# Choice of a Cabbage Cure



## Najim (Jul 14, 2009)

The Botanical name for a CABBAGE is “Brassica oleracea” which is widely used for food consumption.

a) Cabbage is rich in the many nutrients such as

Vitamin A: responsible for the protection of your skin and eyes.
Vitamin B: helps maintain integrity of nerve endings and boosts energy metabolism.
Vitamin C: an all-important anti-oxidant and helps the mitochondria to burn fat.
Vitamin E: a fat-soluble anti-oxidant, which plays a role in skin integrity.

b) The most interesting property of this vegetable is its power to reduce the risk of developing a colon cancer. This is due to its high contents of fibers and chemicals in it. Fibers strengthen our intestines and increase our transit movements. Cabbage also contains chemicals that suppress tumor growth and protect cells against free radicals.

c) Drinking Cabbage juice to an amount of 25-50 ml everyday can treat headache, asthma, bronchitis and other digestion problems. You can also dab white cabbage juice on your mouth to cure ulcer and it works really faster.

d) Cool cabbage leafs are recommended for nursing mothers who suffer from breast engorgement. Regular intake of cabbage juice will help reduce the stress, and it can be used for prevention of engorgement as well. Many nursing mothers have relieved of feeding troubles with the simple techniques.

e) Cabbage is very effective to overcome constipation.
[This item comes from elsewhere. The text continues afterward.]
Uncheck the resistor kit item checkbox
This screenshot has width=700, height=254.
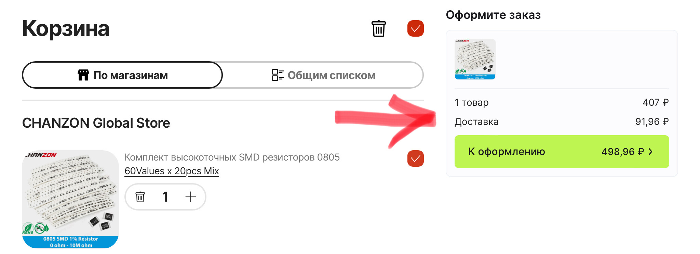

Sauerkraut, or s

auerkraut juice, is particularly good for a sluggish intestinal tract, and for more serious cases of constipation. Sauerkraut juice, with a little lemon juice added, is helpful for diabetes. Raw sauerkraut juice stimulates the body in general, and when mixed with tomato juice, makes a wonderful laxative. It is very high in vitamin C and lactic acid.
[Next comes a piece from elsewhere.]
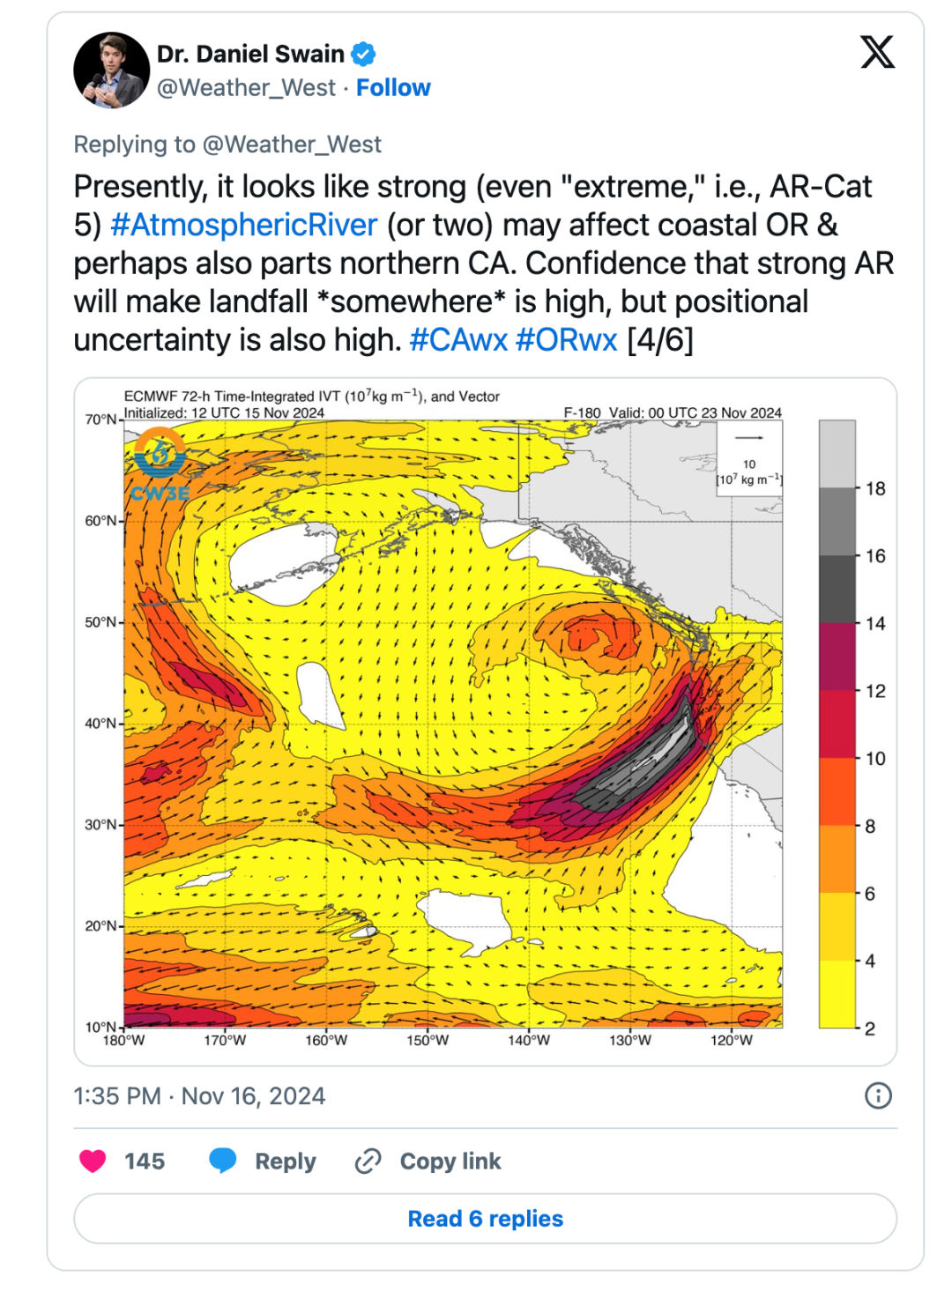Click the Read 6 replies button

[x=486, y=1219]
However there are certain precautions that needs to be taken care:

* Never buy halved or quarter heads of cabbage though it might have been wrapped.
* The Chopped away leaves lose Vitamin C and that are rich in Cabbage.
* Wash the Cabbage only before cooking.
* Always buy heavy solid heads of cabbage so that you don't lose the Vitamin content and in it.

Next time you find any problems with your digestive tract or with a grossing breast, all you need to think about is just CABBAGE


----------



## Canadian (Dec 14, 2008)

+1 on not buying pre cut cabbage. I'd say never buy pre cut veggies or fruits of any kind at the store. Who knows if the cutting equipment is clean. You can doa better job cutting it yourself.


----------



## sailaway (Mar 12, 2009)

I agree with not buying precut, we don't either. We also prefer to only buy U.S. or Canadian grown produce. We avoid other continents unless we are there. No telling when it was picked. Bananas are the only exception, then it is only Chiquita or Dole.


----------



## shirls (Mar 18, 2009)

And a note on growing cabbages.....they get eaten by white cabbage moth, unless you grow the red ones, that nothing touches, i have grown them for three years now and not used a drop of pesticide, the bugs dont touch them , although they are not quite as nice as the normal cabbage.


----------



## sailaway (Mar 12, 2009)

I like Weight Watchers cabbage soup, great for loosing weight, it's actually negative points. I make a batch every month, lasts about a week.


----------



## mitchshrader (Jan 3, 2009)

home made kraut, cabbage & salt, only.. fermented.. is as healthy a veggie as there is. 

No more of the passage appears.